Supporting IDA
Underpinning the research conducted in the programme was a set of associated informatics-related investigations. This set was intended to create components of a science data infrastructure to support data harmonisation, data pipelines, data analysis, and data publication. The creation of these components leveraged international best practices, recognized environmental data models and open (web, biodata and geospatial) standards but also cutting-edge technical approaches. Towards the end of the research programme, the lessons from the research that was undertaken and associated technical engagement with international peers were used to create a proof of concept for a multi-indicator environmental data infrastructure.
The core multi-indicator environmental data infrastructure proof of concept architecture
The IDA Linked Data Registry helps integrating environmental datasets in a standardised way. It uses Semantic Web standards and technology to store, organise, search, and publish classification data on the web. This proved to be convenient, light-weight ontology for describing and organising the land-use classes, soil vocabularies, and property definitions, and was well received as a useful tool to end-users.

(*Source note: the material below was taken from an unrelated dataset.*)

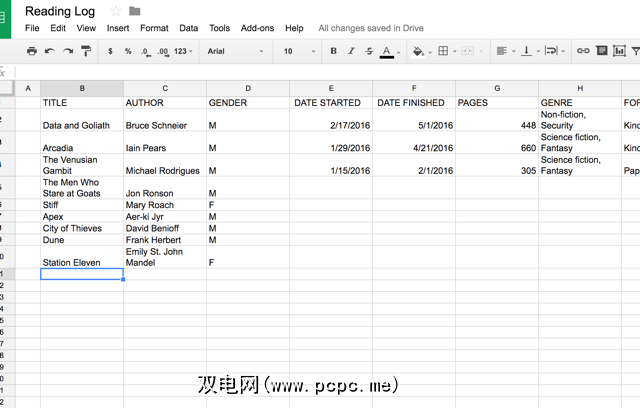
Task: Star the Reading Log document
Action: (x=115, y=11)
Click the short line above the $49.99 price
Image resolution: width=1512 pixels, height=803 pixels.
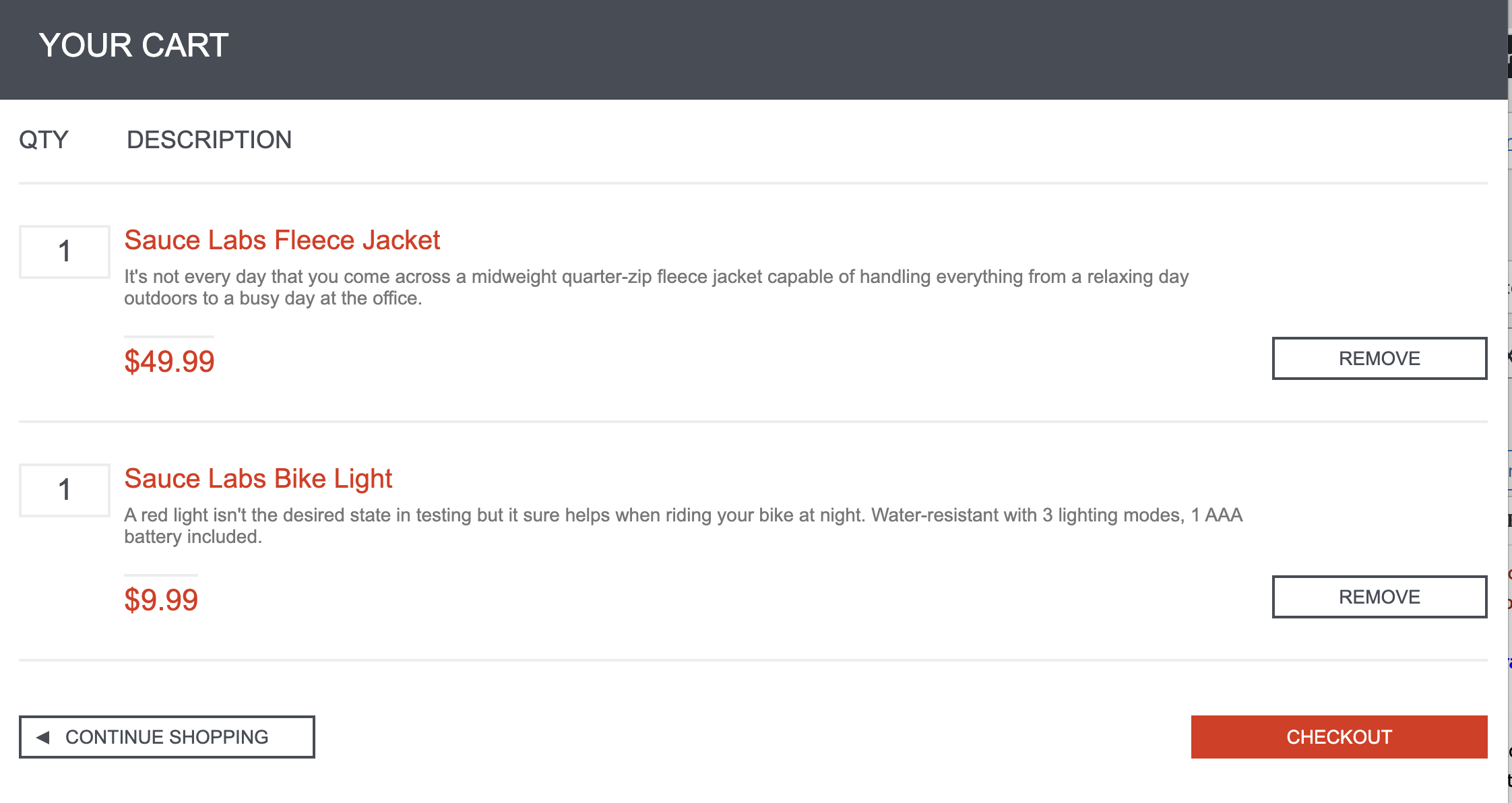tap(169, 336)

The IDA programme also investigated storage infrastructures, such as data cube technologies. Data cubes can be defined simply as multi-dimensional arrays, typically holding large amounts of data such as sequences of satellite images or model output for a series of time steps, though single snapshots (or iterations of snapshots) of non-temporal data can also be stored. Within IDA, a team of scientists evaluated readily available data cube technologies to see if such technology could provide a service that would integrate data from various sources (model and observational) in a central location where it would be easily accessible to researchers. We tested the feasibility for implementation of several open source data cubes -- Open Data Cube (ODC), rasdaman, and SciDB.

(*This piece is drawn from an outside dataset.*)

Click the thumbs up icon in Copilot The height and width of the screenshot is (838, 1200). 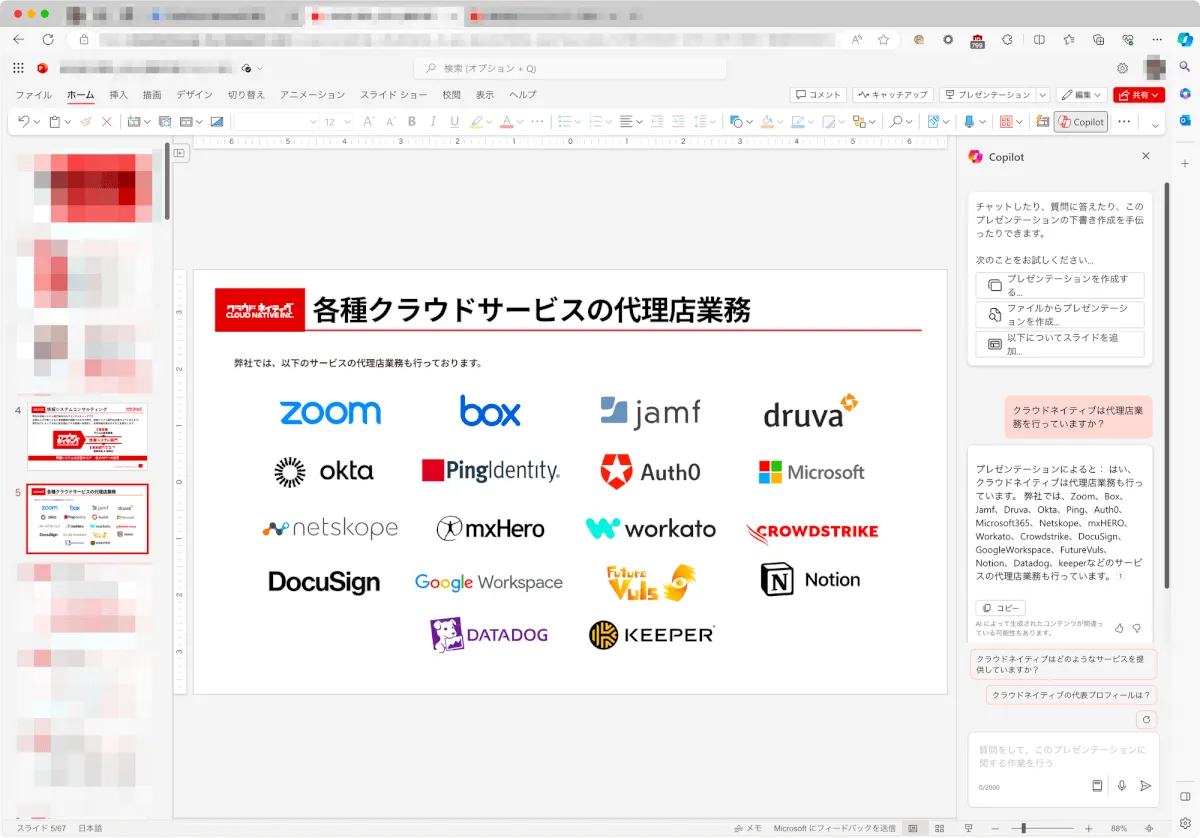coord(1119,628)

Beyond the simpler data cube concepts, the IDA programme recognised that a more advanced framework was required that could link large multi-resolution and multi-domain datasets together. These multi-resolution data cubes could enable the next generation of analytic processes to be developed. The Open Geospatial Consortium’s Discrete Global Grid System (DGGS) could be part of the solution (DGGS 2017). IDA supported co-authorship of the DGGS Specification – Topic 21 [OGC 15-104r5] (Purss & Gibb 2017). DGGS is a new type of spatial reference systems that uses a hierarchical sequence of equal area discrete global grids to model, partition and address the globe. One of its goals it to make it easy to integrate geospatial data from various sources seamlessly. The OGC DGGS will become a standard in the ISO 19100 series of geospatial standards. Organisations that are building (or have built) systems using the DGGS standard include UK Defence Science and Technology Laboratory, Google (S2), Uber (H3), GeoScience Australia, and Statistics Australia (AusPIX). The governments of Canada, Australia, China, and the UK are investing significantly in DGGS. The United Nations Global Geospatial Information Management (UN-GGIM) has recommended DGGS as a common global geography for sharing national statistics. This has interested New Zealand organisations like Statistics NZ and LINZ.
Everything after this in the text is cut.